▶ **Records to process**

:::

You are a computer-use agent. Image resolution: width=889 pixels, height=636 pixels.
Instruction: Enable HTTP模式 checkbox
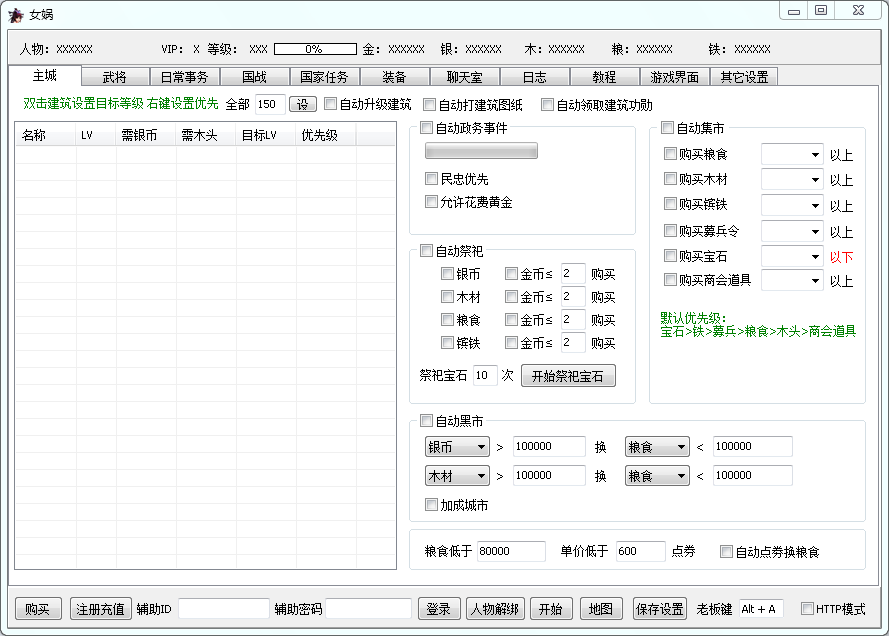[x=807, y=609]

:::

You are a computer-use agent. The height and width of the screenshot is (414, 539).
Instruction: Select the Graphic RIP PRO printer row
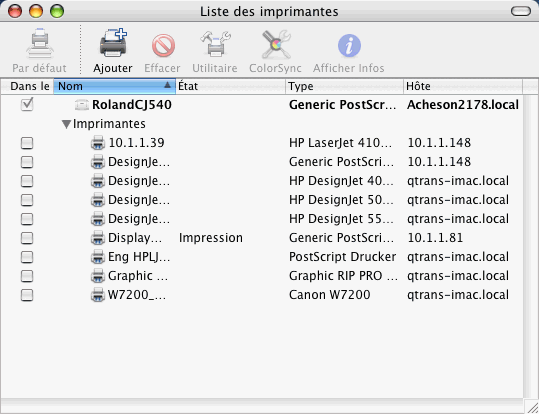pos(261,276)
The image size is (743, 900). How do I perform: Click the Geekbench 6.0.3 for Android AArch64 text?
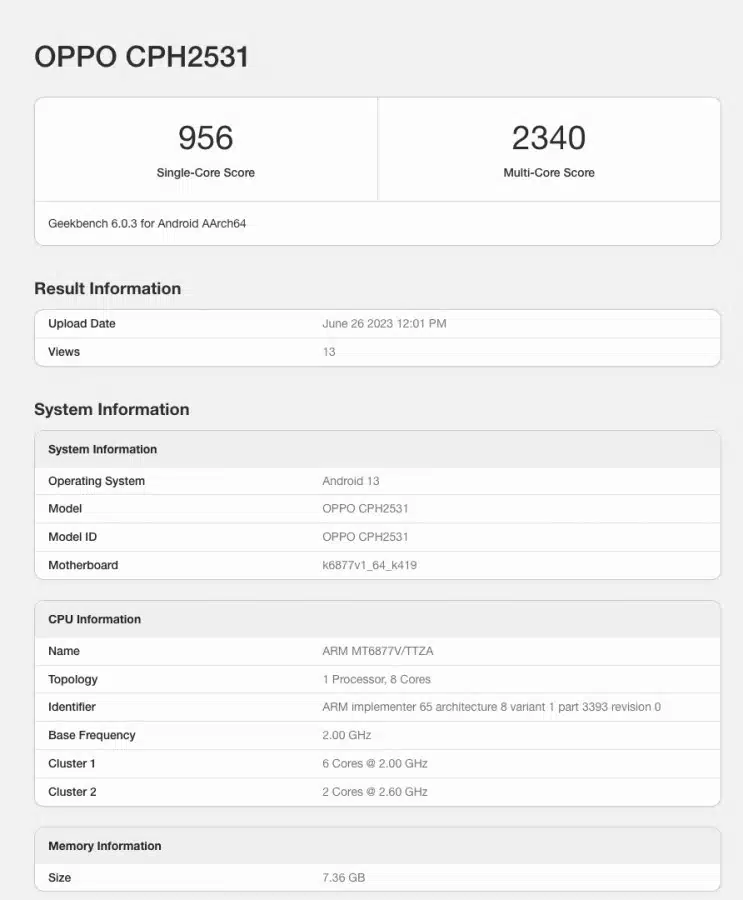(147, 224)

:::

▶ **Task item**
Show every line above in which the word "height" appears.

▶ **Solution to this exercise**
You are a computer-use agent. Image resolution: width=889 pixels, height=636 pixels.
You are a computer-use agent. The height and width of the screenshot is (414, 539).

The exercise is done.